A Grove Hall meeting held last Tuesday, Nov. 20 at the William Monroe Trotter elementary school discussed the need to create a new youth center in that part of the neighborhood. The meeting was organized by Project R.I.G.H.T, Inc., Grove Hall Youth Workers Alliance and Grove Hall Outreach Connection.

One prospective site for a youth center that has been brought up is a vacant lot which is controlled by the Boston Redevelopment Authority at the intersection of Crawford, Harold and Howland streets. However, last week's meeting focused less on the ultimate location and more on the kinds of services such a facility should provide.
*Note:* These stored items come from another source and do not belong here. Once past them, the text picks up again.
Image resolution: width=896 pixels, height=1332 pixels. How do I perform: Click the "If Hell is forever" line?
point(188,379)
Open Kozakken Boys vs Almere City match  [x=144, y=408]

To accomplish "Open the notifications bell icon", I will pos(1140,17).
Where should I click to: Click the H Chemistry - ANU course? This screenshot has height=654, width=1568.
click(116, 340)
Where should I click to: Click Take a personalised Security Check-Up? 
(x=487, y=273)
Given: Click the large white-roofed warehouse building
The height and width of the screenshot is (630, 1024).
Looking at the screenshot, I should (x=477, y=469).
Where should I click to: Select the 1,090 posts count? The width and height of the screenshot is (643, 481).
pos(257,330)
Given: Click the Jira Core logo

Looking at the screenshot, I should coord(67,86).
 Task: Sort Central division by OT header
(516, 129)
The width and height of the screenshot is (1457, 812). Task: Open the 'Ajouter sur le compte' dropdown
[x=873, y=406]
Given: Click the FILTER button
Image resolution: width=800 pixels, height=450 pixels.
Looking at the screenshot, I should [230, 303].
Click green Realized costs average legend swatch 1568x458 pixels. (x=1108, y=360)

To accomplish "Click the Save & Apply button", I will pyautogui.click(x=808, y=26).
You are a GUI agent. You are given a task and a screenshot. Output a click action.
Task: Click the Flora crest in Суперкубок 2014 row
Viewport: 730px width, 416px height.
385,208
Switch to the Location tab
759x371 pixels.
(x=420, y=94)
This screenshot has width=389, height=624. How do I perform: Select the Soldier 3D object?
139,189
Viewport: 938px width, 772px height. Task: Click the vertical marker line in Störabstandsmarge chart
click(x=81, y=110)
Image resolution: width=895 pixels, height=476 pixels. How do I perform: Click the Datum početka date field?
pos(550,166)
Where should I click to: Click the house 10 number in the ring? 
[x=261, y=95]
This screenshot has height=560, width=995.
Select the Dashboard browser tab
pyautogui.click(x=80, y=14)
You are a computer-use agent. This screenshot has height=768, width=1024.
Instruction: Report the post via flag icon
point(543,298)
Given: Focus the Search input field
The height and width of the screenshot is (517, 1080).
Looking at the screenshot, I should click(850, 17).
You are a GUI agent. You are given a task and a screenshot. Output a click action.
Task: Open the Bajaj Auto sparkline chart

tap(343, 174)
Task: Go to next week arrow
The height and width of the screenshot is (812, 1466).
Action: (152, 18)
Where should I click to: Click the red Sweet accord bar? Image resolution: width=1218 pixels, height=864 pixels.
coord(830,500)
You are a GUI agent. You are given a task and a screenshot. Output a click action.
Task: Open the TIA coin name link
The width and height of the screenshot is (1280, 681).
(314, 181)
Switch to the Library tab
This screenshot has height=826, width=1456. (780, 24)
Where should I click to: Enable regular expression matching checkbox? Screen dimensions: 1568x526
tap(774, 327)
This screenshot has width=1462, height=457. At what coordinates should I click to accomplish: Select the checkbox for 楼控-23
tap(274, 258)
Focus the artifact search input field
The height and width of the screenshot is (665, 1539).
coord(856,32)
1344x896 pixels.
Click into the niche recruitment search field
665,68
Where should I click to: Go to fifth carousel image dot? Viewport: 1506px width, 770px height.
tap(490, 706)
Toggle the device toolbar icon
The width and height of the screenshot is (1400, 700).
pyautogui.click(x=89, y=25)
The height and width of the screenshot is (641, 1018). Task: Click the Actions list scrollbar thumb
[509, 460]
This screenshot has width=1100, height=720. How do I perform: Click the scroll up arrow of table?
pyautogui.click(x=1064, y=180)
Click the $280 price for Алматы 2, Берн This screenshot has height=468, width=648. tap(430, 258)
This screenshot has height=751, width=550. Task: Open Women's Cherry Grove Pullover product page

"We arranged this meeting to draw in community input and dialogue about this project," said Michael Kuzo, community coordinator for Project R.I.G.H.T. "It is the first step in building a safe-haven for youths which engages and provides them with positive resources. We want students and community to be part of development."

Dozens of parents, police officers, teachers, and activist organizations such as City Year gathered in the school's auditorium to share their ideas on what makes an "effective" program.

Anne Thomas, 48, says that schools in her native South Carolina offered youths opportunities that many Massachusetts students do not have available to them.

"Marching bands played a major role in our upbringing, not only academically, but socially as well. It taught us discipline," said Thomas. "If we offered these youths liberal arts related academic programs, it could provide them an outlet to transfer their aggressive energy into something productive."

Among the numerous concerns voiced, one key topic was how to create programs that focused on all age groups.

"A lot of times the older youth are left out of the equation," said Omar Lyons, 19. "How will we benefit from these new programs?"

Many at the meeting said that programs that offered employment opportunities were most needed. Others expressed the importance of building youth and adult relationships through mentoring programs.

"We need to be clear with developers and let them know what we are looking for as a neighborhood and community," said Thomas. "Assert what we need so that we don't re-establish programs that do not work. Such as centers with untrained staff or people who can't even relate with the youths they are supposed to be helping."

"We definitely need a more diverse range of programs," said Ra'Shaun Nalls , a Project R.I.G.H.T counselor. "Many resources have been diminishing over the years that need to be restored. After school programs, community centers and especially mentoring programs.

"Youths ages 11 to 14 don't really have anything available to them and they are just left blowing in the wind," said Nalls. "We need to reach out to them while they are young - before they are dropping out of school and getting familiar with the court system."